• **Given passage**:
-- BEGIN --

The Problem: For the University of Wisconsin's State Surplus SWAP Shop, used materials are big business. The SWAP Shop is part of the University of Wisconsin-Madison's SWAP (Surplus With A Purpose) program, a multifaceted property disposal operation that collects and processes over 20 tons of surplus material from university and state agencies each week. What it doesn't reuse or recycle is offered for sale to other agencies, nonprofit groups, and the public, either at the shop itself or on its online auction site. The shop's weekly sales draw bargain hunters hungry for deals on everything from computers and office furniture to books and athletic apparel.
As part of a master plan to consolidate resources and streamline operations, the state in 2007 decided to close two smaller SWAP Shop sites and build a new 101,000-square-foot facility in the Madison suburb of Verona to house both the program's warehouse and the store. The question then became how to make the best possible use of the available space.
Customer: University of Wisconsin's SWAP (Surplus With A Purpose) Shop
Primary Business: Collecting, processing, and redistributing surplus property generated by all University of Wisconsin-Madison departments, UW state schools, municipalities, and state agencies
Headquarters: Madison, Wis.
Suppliers: Wildeck Inc. and Storage and Handling Systems
Solution: Repurposing an existing work platform and adding a second platform
The Solution: In this case, the answer turned out to be mezzanine work platform systems, which would take advantage of unused overhead space while maintaining open productive space below.

-- END --

• **Set task 1**: Using the passage on the SWAP Shop, decide whether each statement agrees with it: (a) The SWAP program handles more than 20 tons of surplus material every week. (b) The new facility was built within the city of Madison. (c) The solution consisted of two newly built platforms. Answer yes or no for each, quoting the words of the passage that decide it.
• **Set task 2**: Transcribe the passage on the SWAP Shop from "As part of a" up to and including "the available space.".

• **Source material**:

-- BEGIN --

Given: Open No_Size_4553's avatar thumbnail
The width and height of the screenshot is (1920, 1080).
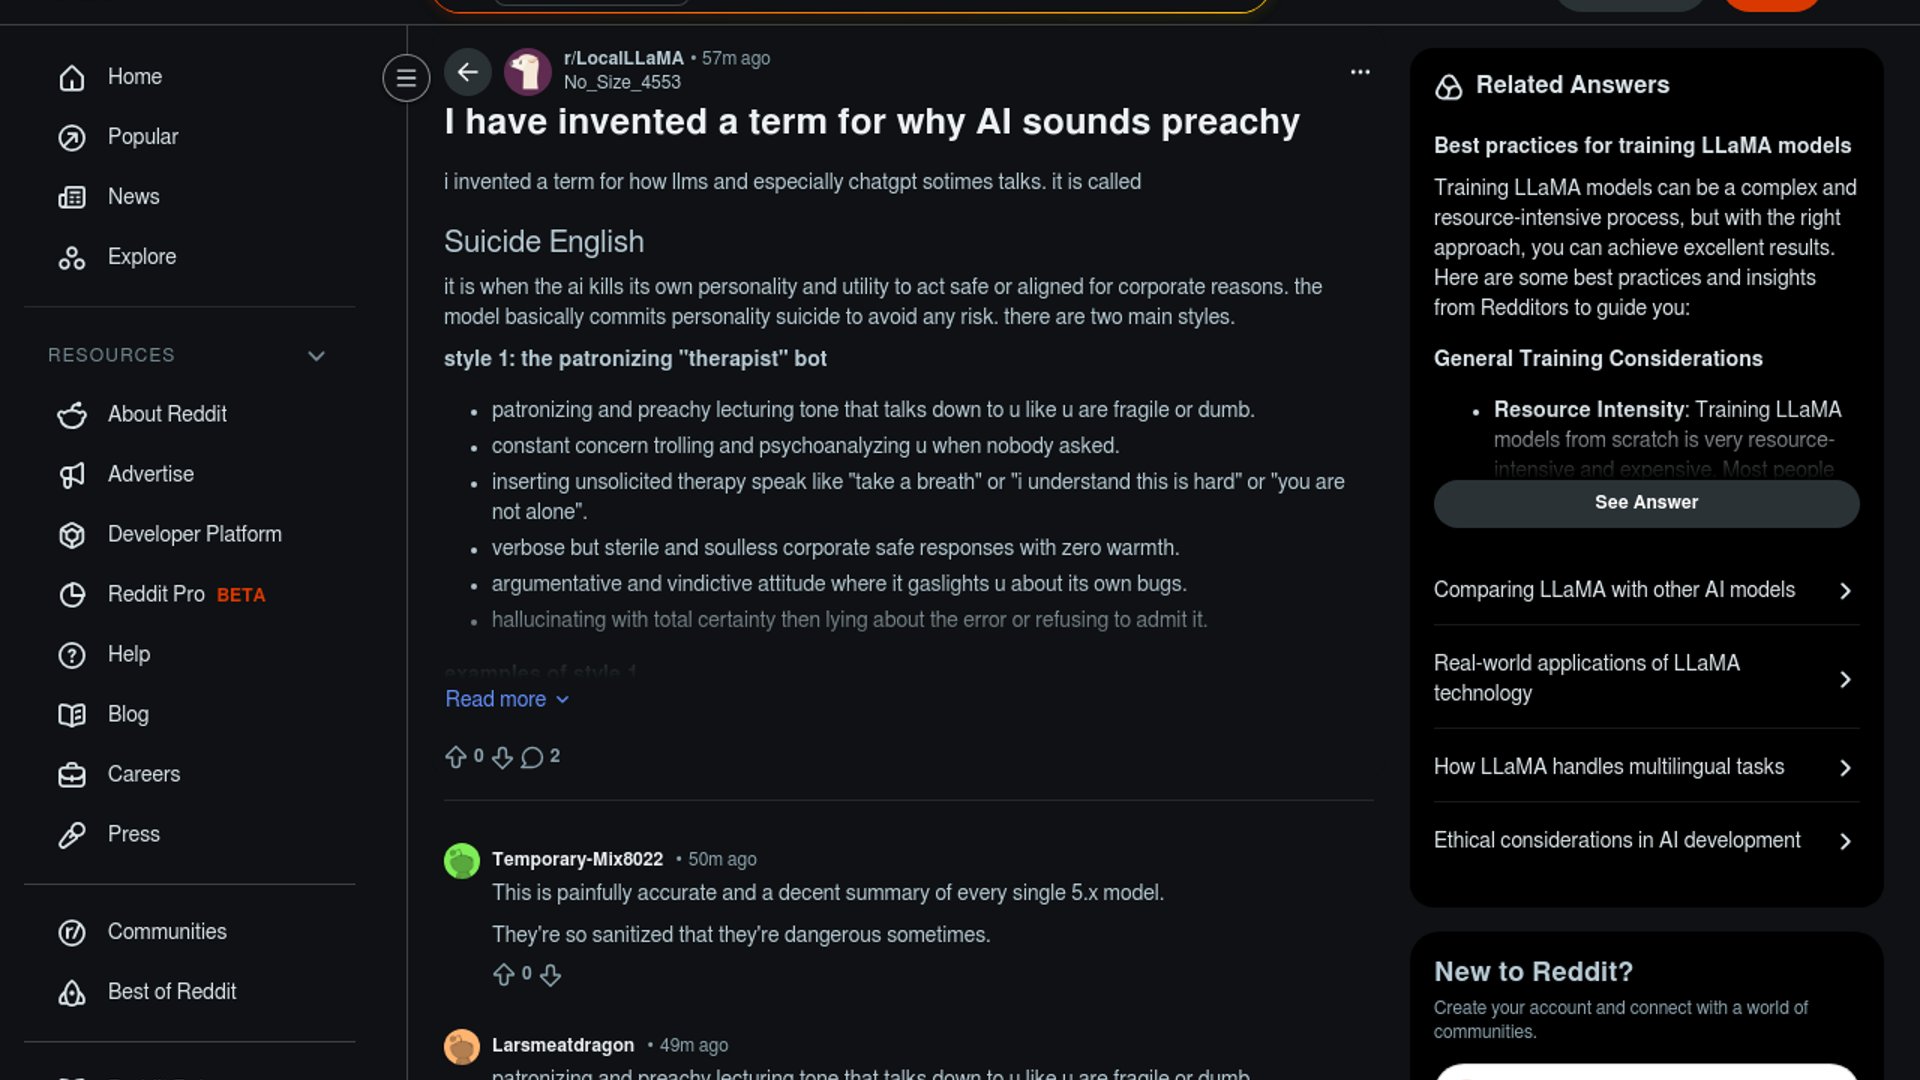Looking at the screenshot, I should click(528, 72).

-- END --

• **Response 1**:
(a) Yes: "collects and processes over 20 tons of surplus material from university and state agencies each week"
(b) No: "build a new 101,000-square-foot facility in the Madison suburb of Verona"
(c) No: "Repurposing an existing work platform and adding a second platform"

• **Response 2**:
As part of a master plan to consolidate resources and streamline operations, the state in 2007 decided to close two smaller SWAP Shop sites and build a new 101,000-square-foot facility in the Madison suburb of Verona to house both the program's warehouse and the store. The question then became how to make the best possible use of the available space.